Every February, I watch the movie Panther. It documents the rise and fall of the Black Panther Party. It’s one of my favorite movies to watch to relieve the power and resilience of African Americans. The one thing that resonates with me the most from their story is the fact that they did not wait for change – they created it themselves. For those that are unfamiliar, the original Black Panther Party was formed in 1966 by Huey P. Newton and Bobby Seale.
The Black Panthers sought to protect African Americans from police brutality and improve their livelihoods through community organizing and community based programs. Many of their principles mirrored that of the teachings of Malcolm X. The Black Panthers created a 10 point plan which documented their objectives and guided their actions.

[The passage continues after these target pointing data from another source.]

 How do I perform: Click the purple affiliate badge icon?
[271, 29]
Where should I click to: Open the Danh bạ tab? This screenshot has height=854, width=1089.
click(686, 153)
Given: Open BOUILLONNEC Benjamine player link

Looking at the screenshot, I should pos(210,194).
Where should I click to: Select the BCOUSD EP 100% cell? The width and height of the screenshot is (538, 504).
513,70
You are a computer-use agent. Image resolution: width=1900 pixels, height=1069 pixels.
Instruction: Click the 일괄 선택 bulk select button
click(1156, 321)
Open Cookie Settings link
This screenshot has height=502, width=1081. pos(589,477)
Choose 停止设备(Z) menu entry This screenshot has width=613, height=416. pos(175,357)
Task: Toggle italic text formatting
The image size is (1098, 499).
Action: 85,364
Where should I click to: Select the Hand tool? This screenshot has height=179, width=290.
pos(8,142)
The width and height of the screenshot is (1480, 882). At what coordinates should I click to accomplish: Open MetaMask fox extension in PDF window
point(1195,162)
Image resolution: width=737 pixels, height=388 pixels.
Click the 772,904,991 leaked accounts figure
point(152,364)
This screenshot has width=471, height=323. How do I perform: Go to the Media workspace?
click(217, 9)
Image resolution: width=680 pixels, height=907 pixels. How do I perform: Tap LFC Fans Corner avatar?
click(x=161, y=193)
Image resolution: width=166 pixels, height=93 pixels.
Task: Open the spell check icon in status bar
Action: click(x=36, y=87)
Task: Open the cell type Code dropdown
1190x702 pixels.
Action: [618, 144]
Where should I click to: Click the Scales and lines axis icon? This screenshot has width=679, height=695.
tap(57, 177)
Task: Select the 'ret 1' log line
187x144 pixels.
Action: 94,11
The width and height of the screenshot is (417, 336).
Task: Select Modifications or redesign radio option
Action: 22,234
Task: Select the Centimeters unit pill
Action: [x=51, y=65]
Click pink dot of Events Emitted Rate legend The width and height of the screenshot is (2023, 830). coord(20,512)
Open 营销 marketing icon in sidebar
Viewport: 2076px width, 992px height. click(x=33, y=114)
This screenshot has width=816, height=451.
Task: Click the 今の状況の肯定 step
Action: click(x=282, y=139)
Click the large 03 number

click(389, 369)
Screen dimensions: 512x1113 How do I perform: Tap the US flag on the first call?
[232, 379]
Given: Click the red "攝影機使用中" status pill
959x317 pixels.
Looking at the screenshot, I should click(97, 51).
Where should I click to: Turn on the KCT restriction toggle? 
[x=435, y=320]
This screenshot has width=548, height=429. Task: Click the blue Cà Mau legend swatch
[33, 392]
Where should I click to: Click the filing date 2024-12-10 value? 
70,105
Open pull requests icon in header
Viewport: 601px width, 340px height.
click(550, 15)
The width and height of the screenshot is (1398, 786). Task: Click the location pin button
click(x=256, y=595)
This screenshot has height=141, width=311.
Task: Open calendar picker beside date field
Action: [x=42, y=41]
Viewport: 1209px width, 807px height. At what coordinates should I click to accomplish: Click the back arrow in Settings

The story of the Black Panthers is not only an inspiration and a rich look at Black history, but it also taught me the importance of branding. One can learn a great deal about the power of branding from the legacy of the Black Panthers. In honor of Black History Month, I want to share with you the 3 branding lessons that stand out to me from the Black Panthers:
- Content Matters – The Black Panthers published a paper called The Black Panther. In this publication, the party was able to express their disdain for police brutality and other injustices as well as showcase what they were doing to improve conditions. In the second edition of this paper, the Black Panthers published their 10 point plan which was mentioned early. Publishing is the best way to connect with those you serve. Writing and guest blogging helps you to get the word out about what you’re doing and gain buy in from your target market.
- Colors & Logos are Important – The seal of the Black Panthers was of course, a Black Panther. Even today, many still understand what that symbol signifies. Additionally, the Black Panthers were easily recognizable during their time as they wore all Black, pins and their signature hats. Just this weekend at the Superbowl, Beyonce’s backup dancers wore outfits in homage of the Black Panthers and it was easily recognizable. When considering your own brand colors and logos, does it truly represent who you are? If your logo is an image, can your audience properly articulate the meaning behind it?
- Build Your Tribe – The Black Panthers were able to prosper for years because they sought to build a community. Huey and Bobby knew that they could not cause change alone so they recruited others who had similar values. As an entrepreneur, as glamorous as it sounds, you cannot do everything alone. You must build relationships and gain the support of others within and outside of your industry. There is power in numbers. Collaborations and mastermind groups are great outlets to find others who will help you grow and vice versa.
Tell me, what’s one thing you’ve learned about branding and business from the awesome legacy of the Black Panther Party?